• [Document segment]:
Far North MP, Jamie Stone, has secured cross-party support for his letter to the Chancellor calling for a moratorium on VAT on energy bills through the coronavirus crisis.

The letter comes in the wake of figures from Uswitch forecasting that households could see bills increase as much as £195 a year as a result of spending more time at home to self-isolate.

Jamie Stone, Liberal Democrat MP for Caithness, Sutherland and Easter Ross said: "Right across the UK, people are desperately worried about how they will make ends meet in the face of this crisis. Many already find themselves out of work, on reduced pay or having to rely on Universal Credit. Ensuring people using prepaid meters are not cut off is a first step, but there are many who will need further assistance.

"The very least the Government can do is offer people a break from VAT on energy bills – this would be a quick and effective step which will immediately assist some of the poorest in our society. It will at least partly alleviate the additional financial pressure created by the need to stay at home."

The full letter to the Chancellor, signed by 32 other MPs, reads:

We are writing to you about the possibility of introducing a VAT moratorium on energy bills and products for the foreseeable future.

We welcome your move to implement a VAT deferral for businesses till 30 June 2020, but wonder if something similar could be done for all energy customers. Given that most of us are spending a lot more time at home self-isolating, there is no doubt that our energy bills will dramatically increase. Uswitch estimate that self-isolating could mean an extra £195 a year for individuals on poor-value deals. For many people in the UK, some of whom are hard hit by fuel poverty, a VAT moratorium on electricity bills would be a huge help in the weeks and months ahead.

• [Available data]:

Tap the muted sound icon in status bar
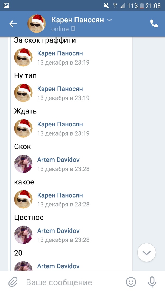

• [Questions]:
**A.** According to the article on the energy-bill VAT moratorium, how many other MPs signed the letter to the Chancellor?
**B.** Write out the portion of the energy-bill VAT article starting with "Far North MP, Jamie" and going on through "the coronavirus crisis.".
**C.** Write what comes next in the article on the energy-bill VAT moratorium, picking up after its final sentence.

• [Answer set]:
**A.** 32

**B.**
Far North MP, Jamie Stone, has secured cross-party support for his letter to the Chancellor calling for a moratorium on VAT on energy bills through the coronavirus crisis.

**C.**
You have already helped more than four million people on prepayment meters by ensuring suppliers offer them funding support if they cannot top up their meters. As more and more people now self-isolate, it is important that we extend this kind of help, especially to those on the poverty line. I am concerned that it is the poorest in our society who will struggle most with self-isolating if their bills drastically increase because they must be at home.

Many of those with low-income jobs have been made redundant and will struggle to find alternative employment as the crisis worsens, making it harder to pay energy bills – and that’s without those bills being on the increase.

A VAT moratorium would be the most simple way of negating the inevitable increase in energy bills whilst we self-isolate to avoid spreading the virus. We hope you will consider our suggestion. Thank you once again for working so collaboratively to help us all combat this crisis.